Mas eu falo pouco, então eu sou a companhia perfeita pro Rocky. Ah, boa, é verdade. Mas assim, o legal é que como eles têm essa barreira de tradução, acontece no livro, acontece no filme, que às vezes eles falam um negócio e aí vem o som dele e não tem tradução. Eu preciso de uma nova palavra pra explicar isso, né? Então, o vocabulário deles...
ainda é muito simples, né? E isso cria um ar de inocência no Rocky, porque, por exemplo, ah, ele quer falar um negócio que é muito bom, só que eles não tiveram tempo de ensinar superlativos ou qualquer coisa, então ele fala good, good, good, ou fala bad, bad, bad, sabe? Amém, amém, amém? É muito bom.
Ele repete a palavra que eles conhecem, do vocabulário limitado que eles têm entre eles, pra dar ênfase de que isso é muito bom. E esse tipo de linguagem, que é quase infantil, eu acho que dá esse ar de inocência pro Rocky, né? Que o Rocky, ele é todo bom. Ele em nenhum momento tem uma discussão de, sabe, de eu não confio em você, de não sei o quê. Não, não.
É, não, ele só dá umas cutucadas, leve mau humor. É muito fofo, é muito legal. É, não, é o mau humor do dia a dia. Ele foi muito feliz porque o texto do Rocky é muito preservado do livro. Ele é até um pouco mais improvisado e fica um pouco mais orgânico no filme do que no livro. No livro ele é mais mecânico porque, entendeu? Ele sempre fala question no final, né? Não sei o que é question, quando ele tá perguntando uma coisa.
É, quando o Grace volta pra encontrar ele e bate assim na estrutura da nave, aí ele fala, Grace question. Aí eu, ah, meu Deus. Mas é engraçado, sabe por quê? Isso é o Andy Weir apegado à ciência, etc. Porque ele não tem a nossa pergunta no tom. Você entende que é uma pergunta pelo tom como a frase termina, né? E cada cultura tem forma diferente de fazer isso, né? É brasileiro que acabou de mudar os Estados Unidos. Pergunta afirmando. Como? Ué, você ao invés de falar can you, você fala you can. Ah!
Mas essa é legal, porque ele fala o question porque ele não sabe fazer a inflexão vocal da pergunta, porque ele não faz, ele fala na língua dele, com os sons dele, né? E aí eles descobrem que eles têm que pontuar as inflexões que a gente usa naturalmente na linguagem, entendeu? Então, quando ele vai fazer a pergunta, ele tem que falar a question, né? É muito maneiro isso.

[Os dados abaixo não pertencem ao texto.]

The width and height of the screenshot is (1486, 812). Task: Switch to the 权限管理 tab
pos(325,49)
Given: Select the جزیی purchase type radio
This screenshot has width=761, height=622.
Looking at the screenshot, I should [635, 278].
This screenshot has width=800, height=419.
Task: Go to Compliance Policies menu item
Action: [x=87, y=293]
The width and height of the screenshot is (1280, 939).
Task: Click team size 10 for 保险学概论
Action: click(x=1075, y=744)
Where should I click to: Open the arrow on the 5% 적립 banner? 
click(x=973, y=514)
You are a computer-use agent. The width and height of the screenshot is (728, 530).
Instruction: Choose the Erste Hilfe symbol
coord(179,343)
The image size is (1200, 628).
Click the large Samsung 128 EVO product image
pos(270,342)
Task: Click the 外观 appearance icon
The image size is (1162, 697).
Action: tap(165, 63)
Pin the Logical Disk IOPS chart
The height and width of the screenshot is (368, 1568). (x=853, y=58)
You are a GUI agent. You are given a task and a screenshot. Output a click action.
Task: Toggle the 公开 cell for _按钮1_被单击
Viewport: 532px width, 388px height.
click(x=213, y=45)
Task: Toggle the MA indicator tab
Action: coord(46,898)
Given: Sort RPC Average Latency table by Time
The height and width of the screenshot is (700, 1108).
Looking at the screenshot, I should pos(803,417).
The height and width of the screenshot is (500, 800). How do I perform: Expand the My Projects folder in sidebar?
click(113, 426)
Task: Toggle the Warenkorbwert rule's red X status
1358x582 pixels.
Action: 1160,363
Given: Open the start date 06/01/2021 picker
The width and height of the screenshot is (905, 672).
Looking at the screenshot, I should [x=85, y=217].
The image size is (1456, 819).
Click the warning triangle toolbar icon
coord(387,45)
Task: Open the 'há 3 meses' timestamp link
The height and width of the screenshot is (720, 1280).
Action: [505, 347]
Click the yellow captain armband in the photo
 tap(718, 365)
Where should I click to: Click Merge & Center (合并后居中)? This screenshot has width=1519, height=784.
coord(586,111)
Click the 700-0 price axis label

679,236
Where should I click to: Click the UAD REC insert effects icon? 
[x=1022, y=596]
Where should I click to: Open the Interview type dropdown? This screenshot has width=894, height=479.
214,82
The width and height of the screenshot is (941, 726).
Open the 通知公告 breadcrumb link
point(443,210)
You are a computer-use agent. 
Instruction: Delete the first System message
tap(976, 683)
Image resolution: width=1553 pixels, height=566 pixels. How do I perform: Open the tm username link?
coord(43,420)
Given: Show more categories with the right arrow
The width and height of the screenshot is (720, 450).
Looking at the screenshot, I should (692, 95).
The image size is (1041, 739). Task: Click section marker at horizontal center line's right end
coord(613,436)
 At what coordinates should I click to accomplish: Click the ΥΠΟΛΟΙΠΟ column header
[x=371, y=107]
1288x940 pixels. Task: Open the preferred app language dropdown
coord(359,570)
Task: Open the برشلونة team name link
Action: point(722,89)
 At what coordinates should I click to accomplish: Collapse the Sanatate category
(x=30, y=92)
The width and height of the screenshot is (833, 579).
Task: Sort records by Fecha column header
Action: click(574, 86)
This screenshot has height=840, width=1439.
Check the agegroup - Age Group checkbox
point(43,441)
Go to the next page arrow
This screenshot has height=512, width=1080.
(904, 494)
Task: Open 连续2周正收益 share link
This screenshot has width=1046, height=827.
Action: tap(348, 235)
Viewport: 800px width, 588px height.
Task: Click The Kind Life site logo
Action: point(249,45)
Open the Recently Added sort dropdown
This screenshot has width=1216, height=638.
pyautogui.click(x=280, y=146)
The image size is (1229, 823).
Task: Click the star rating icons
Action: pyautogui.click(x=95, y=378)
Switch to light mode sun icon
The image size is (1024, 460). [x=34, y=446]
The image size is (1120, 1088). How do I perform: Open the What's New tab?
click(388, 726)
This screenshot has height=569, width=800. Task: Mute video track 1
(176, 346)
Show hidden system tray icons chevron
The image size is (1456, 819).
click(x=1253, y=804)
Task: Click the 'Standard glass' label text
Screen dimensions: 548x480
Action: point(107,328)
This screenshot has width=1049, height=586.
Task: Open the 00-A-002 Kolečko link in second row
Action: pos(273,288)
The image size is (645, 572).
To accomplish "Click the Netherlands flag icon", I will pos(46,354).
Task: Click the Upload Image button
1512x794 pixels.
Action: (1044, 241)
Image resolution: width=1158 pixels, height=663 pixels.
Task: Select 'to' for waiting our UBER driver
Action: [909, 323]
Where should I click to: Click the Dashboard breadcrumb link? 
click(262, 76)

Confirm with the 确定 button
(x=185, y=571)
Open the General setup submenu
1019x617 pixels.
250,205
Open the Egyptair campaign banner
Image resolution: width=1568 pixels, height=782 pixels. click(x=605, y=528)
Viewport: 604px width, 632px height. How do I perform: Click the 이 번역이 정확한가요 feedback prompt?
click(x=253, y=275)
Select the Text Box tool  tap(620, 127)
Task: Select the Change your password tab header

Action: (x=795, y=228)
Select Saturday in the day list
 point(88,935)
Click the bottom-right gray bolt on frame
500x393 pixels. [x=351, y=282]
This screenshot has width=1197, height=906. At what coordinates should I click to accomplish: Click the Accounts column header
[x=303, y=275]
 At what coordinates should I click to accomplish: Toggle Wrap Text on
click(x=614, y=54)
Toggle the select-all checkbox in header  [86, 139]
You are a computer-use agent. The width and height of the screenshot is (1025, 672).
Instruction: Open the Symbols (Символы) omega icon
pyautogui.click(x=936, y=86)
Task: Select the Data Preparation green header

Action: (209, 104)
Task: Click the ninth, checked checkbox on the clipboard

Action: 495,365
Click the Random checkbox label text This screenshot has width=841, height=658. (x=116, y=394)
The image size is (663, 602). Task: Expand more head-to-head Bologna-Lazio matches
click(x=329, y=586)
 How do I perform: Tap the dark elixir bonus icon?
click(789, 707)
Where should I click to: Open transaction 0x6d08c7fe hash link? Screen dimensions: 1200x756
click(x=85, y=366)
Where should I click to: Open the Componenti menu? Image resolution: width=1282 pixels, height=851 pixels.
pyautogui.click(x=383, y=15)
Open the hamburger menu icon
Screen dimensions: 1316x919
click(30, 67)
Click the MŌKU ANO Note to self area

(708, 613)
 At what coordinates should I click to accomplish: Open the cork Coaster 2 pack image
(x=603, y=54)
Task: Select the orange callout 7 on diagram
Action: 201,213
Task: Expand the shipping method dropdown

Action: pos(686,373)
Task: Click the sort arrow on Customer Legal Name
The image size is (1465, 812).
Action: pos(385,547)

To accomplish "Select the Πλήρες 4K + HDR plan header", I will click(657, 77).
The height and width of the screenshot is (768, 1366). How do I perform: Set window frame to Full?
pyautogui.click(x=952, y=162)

É literalmente isso, vocês sabem, né? A gente fala português e a resposta é inglês e é natural como Star Wars. Meu Deus, deve ser incrível isso. Eu vou ser julgado por isso, mas o André Souza já me deu uma explicação neurocientífica. É normal e funciona. Eu acho uma coisa muito fascinante. Falar em diálogos em línguas diferentes, né? E no final ele tá assim com o Rocky e o Rocky tá assim com ele, né? Ninguém precisa mais de tradutor. Eu achei muito foda isso, cara. E é possível. E não é bizarro. Funciona. É legal.
É muito foda como a comunicação funciona. Você sempre sabe quando alguém tá xingando. Alguém fala... Tua mãe, é. Tua mãe. É a mãe. É a mãe. Cara, se o Rocky viesse pro Brasil, a primeira coisa que a gente tem que ensinar pra ele é teu cu. É. É a melhor resposta pra tudo. Universal. Rocky, eu preciso deixar o Ju fazer esse cálculo. Teu cu. Lá ele, lá ele. Lá ele também, irmão. Lá ele. Ah, ah.